[Short problem]
List every line of the items below that contains the string "Task". Case counts.

— START —

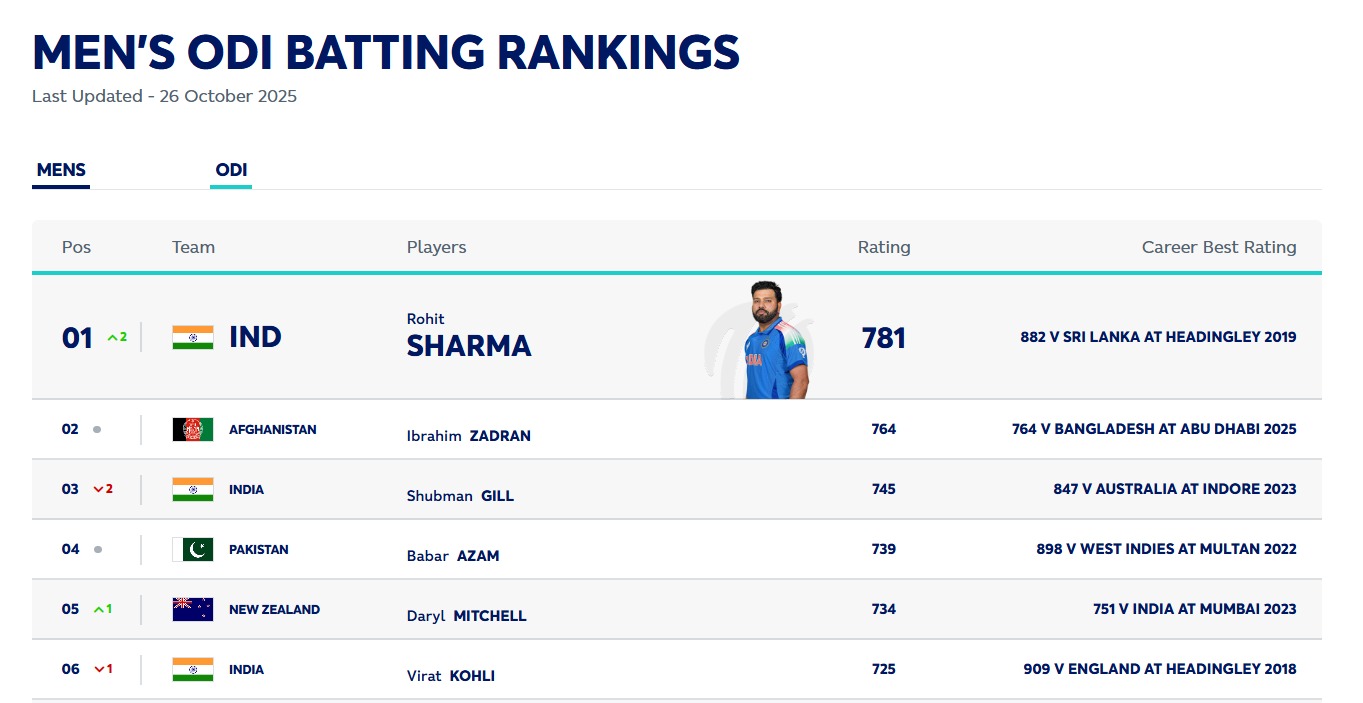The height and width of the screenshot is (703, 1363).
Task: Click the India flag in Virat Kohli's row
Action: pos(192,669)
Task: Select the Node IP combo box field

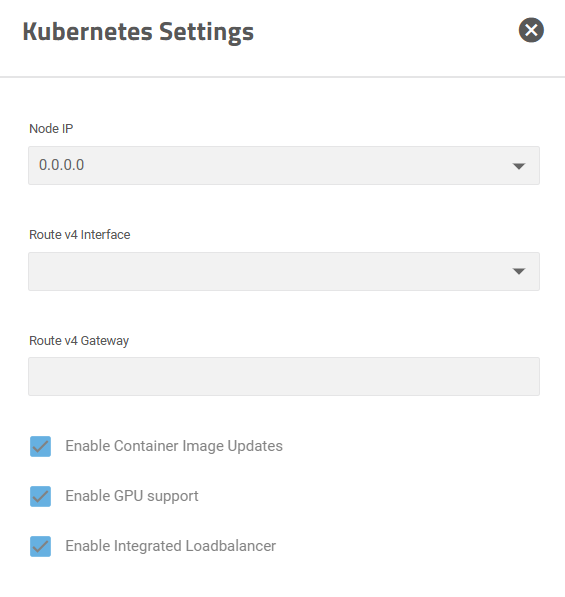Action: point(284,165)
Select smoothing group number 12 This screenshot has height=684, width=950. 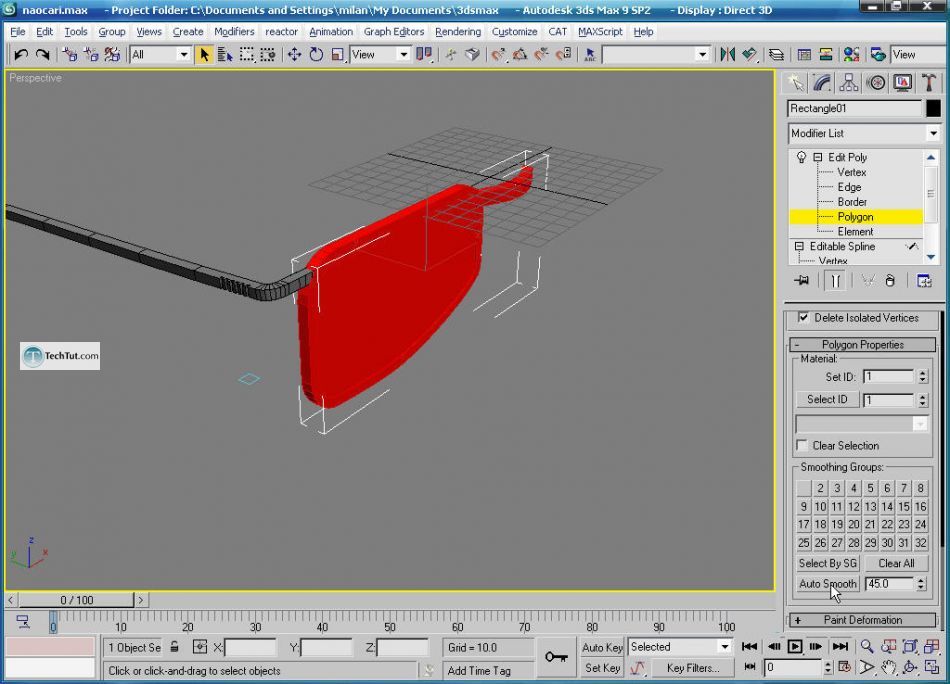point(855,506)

— END —

[Exercise answer]
Task: Click the India flag in Virat Kohli's row
Task: Select the Node IP combo box field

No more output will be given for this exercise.